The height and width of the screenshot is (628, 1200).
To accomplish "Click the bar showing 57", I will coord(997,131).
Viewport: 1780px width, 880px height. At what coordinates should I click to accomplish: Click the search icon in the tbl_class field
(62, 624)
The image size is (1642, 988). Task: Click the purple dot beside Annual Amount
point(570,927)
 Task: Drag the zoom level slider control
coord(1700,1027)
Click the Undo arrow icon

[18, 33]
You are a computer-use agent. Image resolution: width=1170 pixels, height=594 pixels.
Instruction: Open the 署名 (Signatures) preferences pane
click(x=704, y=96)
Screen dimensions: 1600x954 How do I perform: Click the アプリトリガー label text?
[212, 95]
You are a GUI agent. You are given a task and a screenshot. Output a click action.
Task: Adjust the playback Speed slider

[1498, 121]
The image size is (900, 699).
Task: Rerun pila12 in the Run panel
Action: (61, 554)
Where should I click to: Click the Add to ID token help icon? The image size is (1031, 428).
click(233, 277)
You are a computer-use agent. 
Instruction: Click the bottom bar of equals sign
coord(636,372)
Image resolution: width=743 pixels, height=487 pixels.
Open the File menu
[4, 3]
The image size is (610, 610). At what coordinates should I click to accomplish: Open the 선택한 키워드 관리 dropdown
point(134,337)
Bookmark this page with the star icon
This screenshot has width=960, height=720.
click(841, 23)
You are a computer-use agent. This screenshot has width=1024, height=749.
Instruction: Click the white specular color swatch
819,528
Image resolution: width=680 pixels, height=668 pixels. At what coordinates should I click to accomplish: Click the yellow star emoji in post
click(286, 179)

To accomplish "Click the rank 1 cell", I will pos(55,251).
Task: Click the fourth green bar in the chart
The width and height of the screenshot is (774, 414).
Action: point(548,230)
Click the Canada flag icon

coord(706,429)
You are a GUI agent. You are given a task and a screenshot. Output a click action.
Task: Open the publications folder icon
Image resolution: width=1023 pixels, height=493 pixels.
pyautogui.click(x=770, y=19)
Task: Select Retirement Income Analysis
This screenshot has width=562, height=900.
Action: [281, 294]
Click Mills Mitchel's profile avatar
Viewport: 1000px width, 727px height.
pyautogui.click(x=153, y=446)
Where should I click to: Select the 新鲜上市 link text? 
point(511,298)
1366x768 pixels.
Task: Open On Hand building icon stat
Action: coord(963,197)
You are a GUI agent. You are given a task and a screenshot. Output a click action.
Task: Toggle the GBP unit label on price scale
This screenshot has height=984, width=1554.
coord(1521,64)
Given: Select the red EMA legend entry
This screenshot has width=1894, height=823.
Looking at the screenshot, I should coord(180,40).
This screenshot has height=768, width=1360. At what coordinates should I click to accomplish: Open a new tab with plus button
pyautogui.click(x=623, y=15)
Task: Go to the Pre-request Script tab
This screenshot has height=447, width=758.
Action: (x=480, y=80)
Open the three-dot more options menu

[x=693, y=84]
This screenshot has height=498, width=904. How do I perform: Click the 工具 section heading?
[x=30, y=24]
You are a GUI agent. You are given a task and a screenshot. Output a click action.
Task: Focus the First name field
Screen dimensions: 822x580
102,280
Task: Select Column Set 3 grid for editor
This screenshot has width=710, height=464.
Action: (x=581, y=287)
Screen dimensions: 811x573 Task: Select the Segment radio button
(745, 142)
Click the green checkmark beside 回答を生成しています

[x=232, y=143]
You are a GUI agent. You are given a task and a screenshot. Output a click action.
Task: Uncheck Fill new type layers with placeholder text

----------------------------------------

## About this exercise
Your answer must be the line holding "Task: Select Column Set 3 grid for editor" and every later line of the entries above, written out exactly, and nothing else.

## Result of this task
Task: Select Column Set 3 grid for editor
This screenshot has width=710, height=464.
Action: (x=581, y=287)
Screen dimensions: 811x573 Task: Select the Segment radio button
(745, 142)
Click the green checkmark beside 回答を生成しています

[x=232, y=143]
You are a GUI agent. You are given a task and a screenshot. Output a click action.
Task: Uncheck Fill new type layers with placeholder text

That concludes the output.